Counting number of time the articles "a","an" are being used in a text file


I'm trying to make a program that count the number of words, lines, sentences, and also the number of articles 'a', 'and','the'. So far I got the words, lines, sentences. But I have no idea who I am going to count the articles. How can a program make the difference between 'a' and 'and'.

This my code so far.

 public static void main(String[]args) throws FileNotFoundException, IOException        
    {       
FileInputStream file= new FileInputStream("C:\\Users\\nlstudent\\Downloads\\text.txt");
Scanner sfile = new Scanner(new File("C:\\Users\\nlstudent\\Downloads\\text.txt"));

  int ch,sentence=0,words = 0,chars = 0,lines = 0; 

  while((ch=file.read())!=-1)
  {
   if(ch=='?'||ch=='!'|| ch=='.')
    sentence++;
  }

    while(sfile.hasNextLine())  {
        lines++;
    String line = sfile.nextLine();
        chars += line.length();
        words += new StringTokenizer(line, " ,").countTokens();
    }


System.out.println("Number of words: " + words);
System.out.println("Number of sentence: " + sentence);
System.out.println("Number of lines: " + lines);
System.out.println("Number of characters: " + chars);
}
}

Solution

  • The tokenizer will split each line into tokens. You can evaluate each token (a whole word) to see if it matches a string you expect. Here is an example to count a, and, the.

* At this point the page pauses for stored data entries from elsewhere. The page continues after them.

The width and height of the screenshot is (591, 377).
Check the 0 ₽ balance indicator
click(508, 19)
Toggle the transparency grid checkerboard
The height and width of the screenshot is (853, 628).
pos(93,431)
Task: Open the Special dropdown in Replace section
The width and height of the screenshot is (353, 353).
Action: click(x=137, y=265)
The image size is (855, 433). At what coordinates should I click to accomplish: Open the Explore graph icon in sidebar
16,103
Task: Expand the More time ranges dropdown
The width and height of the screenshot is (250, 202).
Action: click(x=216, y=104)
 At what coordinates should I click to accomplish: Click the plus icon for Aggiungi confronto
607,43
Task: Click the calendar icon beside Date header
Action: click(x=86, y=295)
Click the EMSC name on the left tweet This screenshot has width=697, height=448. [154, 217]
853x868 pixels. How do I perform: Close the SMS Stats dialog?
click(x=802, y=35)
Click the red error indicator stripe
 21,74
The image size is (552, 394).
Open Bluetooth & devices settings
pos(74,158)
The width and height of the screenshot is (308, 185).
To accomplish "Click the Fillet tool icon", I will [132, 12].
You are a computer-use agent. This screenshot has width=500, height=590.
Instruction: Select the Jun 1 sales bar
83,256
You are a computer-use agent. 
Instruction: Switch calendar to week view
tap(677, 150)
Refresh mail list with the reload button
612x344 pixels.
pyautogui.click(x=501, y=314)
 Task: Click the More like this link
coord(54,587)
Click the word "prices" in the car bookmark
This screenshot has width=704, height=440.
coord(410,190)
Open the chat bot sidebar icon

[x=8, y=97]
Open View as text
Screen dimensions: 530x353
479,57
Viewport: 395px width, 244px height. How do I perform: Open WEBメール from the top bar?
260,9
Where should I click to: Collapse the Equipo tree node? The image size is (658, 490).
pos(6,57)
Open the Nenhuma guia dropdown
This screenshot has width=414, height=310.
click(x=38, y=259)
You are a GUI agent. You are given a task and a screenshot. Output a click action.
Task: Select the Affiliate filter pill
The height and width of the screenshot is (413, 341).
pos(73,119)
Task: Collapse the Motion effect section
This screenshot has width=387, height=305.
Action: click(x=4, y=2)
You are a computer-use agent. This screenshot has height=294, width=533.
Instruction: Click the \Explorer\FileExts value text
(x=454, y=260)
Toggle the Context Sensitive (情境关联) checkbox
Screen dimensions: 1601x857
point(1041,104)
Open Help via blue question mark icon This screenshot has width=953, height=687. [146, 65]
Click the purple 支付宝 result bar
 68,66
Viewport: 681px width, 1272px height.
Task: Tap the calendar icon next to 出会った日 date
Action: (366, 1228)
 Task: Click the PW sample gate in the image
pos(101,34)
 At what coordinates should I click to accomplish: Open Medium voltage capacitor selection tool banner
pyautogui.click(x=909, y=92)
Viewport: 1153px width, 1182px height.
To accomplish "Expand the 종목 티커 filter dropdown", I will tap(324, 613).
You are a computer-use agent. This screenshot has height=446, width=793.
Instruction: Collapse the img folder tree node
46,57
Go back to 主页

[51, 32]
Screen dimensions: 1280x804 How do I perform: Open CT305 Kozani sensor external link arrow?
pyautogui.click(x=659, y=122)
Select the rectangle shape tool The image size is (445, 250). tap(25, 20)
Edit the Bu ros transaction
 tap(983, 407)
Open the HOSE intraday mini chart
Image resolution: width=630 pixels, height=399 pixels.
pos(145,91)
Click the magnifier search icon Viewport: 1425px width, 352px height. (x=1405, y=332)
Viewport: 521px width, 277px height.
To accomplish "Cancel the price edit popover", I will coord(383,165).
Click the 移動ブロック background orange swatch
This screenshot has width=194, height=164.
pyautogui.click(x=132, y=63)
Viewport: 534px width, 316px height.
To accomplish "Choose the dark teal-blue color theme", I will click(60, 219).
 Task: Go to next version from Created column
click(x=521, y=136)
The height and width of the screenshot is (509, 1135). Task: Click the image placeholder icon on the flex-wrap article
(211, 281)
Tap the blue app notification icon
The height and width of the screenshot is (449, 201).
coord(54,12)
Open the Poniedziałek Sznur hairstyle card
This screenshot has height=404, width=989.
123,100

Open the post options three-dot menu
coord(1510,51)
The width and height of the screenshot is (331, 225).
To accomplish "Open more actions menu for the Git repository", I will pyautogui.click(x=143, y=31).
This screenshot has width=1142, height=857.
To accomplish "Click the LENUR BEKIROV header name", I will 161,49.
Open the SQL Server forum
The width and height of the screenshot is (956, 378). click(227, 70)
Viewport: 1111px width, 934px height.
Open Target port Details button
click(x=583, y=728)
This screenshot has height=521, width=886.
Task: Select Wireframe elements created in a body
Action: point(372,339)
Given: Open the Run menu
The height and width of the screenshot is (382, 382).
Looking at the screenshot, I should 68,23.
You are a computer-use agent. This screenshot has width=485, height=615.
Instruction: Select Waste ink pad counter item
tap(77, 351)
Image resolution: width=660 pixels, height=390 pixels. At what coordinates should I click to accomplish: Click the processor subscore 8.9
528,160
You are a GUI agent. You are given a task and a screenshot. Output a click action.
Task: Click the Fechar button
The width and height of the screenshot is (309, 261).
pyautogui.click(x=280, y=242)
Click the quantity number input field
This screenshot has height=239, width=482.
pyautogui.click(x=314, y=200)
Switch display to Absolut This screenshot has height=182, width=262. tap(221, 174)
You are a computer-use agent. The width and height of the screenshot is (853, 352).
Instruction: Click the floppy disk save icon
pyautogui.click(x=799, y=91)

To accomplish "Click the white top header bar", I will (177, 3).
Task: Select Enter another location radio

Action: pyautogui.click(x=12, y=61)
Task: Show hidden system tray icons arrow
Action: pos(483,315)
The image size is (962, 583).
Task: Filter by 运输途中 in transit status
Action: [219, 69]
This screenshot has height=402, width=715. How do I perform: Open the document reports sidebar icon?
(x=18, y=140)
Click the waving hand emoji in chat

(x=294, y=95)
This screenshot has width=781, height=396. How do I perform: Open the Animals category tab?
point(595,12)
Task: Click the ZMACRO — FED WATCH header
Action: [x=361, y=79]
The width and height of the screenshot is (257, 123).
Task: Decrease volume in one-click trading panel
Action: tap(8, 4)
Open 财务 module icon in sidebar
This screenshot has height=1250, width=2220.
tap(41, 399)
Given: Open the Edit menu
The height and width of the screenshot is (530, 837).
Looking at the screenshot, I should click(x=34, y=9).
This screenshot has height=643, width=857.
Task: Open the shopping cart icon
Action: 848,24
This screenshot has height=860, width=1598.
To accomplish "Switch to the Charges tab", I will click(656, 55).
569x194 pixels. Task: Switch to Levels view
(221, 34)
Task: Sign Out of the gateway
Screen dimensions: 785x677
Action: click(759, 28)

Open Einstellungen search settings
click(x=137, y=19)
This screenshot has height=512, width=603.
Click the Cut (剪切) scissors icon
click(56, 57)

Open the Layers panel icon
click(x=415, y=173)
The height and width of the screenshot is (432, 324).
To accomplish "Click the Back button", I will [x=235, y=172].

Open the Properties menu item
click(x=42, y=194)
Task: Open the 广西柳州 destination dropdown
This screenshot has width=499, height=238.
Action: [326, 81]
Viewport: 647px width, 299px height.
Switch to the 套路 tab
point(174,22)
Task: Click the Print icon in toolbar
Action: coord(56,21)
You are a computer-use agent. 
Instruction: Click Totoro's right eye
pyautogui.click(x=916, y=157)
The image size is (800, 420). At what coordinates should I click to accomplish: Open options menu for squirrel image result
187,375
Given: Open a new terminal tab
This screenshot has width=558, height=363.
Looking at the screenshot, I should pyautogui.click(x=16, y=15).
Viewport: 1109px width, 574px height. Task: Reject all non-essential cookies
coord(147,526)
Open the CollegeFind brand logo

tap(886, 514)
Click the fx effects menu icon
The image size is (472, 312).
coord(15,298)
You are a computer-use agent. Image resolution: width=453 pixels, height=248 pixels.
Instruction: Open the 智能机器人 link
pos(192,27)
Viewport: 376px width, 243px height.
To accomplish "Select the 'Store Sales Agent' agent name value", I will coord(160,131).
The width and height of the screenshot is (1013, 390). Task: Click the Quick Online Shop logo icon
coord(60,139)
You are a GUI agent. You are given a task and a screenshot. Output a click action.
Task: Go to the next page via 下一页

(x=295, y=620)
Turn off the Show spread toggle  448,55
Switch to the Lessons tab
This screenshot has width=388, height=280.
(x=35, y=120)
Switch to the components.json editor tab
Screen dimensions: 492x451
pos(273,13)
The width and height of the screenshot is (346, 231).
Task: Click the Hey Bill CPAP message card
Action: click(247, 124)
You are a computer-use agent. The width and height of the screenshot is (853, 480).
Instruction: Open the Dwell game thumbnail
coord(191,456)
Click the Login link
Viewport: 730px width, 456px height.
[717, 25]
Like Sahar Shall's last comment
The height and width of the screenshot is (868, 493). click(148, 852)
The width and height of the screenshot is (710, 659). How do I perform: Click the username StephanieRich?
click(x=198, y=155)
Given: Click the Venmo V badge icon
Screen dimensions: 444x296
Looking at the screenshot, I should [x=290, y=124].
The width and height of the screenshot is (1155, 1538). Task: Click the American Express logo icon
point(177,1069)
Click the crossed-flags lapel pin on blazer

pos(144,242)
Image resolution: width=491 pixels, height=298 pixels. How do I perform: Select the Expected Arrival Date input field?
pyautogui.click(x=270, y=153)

    int a = 0, and = 0, the = 0, forCount = 0;
    
    while (sfile.hasNextLine()) {
        lines++;
        String line = sfile.nextLine();
        chars += line.length();
        StringTokenizer tokenizer = new StringTokenizer(line, " ,");
        words += tokenizer.countTokens();
    
        while (tokenizer.hasMoreTokens()) {
            String element = (String) tokenizer.nextElement();
    
            if ("a".equals(element)) {
                a++;
            } else if ("and".equals(element)) {
                and++;
            } else if ("for".equals(element)) {
                forCount++;
            } else if ("the".equals(element)) {
                the++;
            }
        }
    }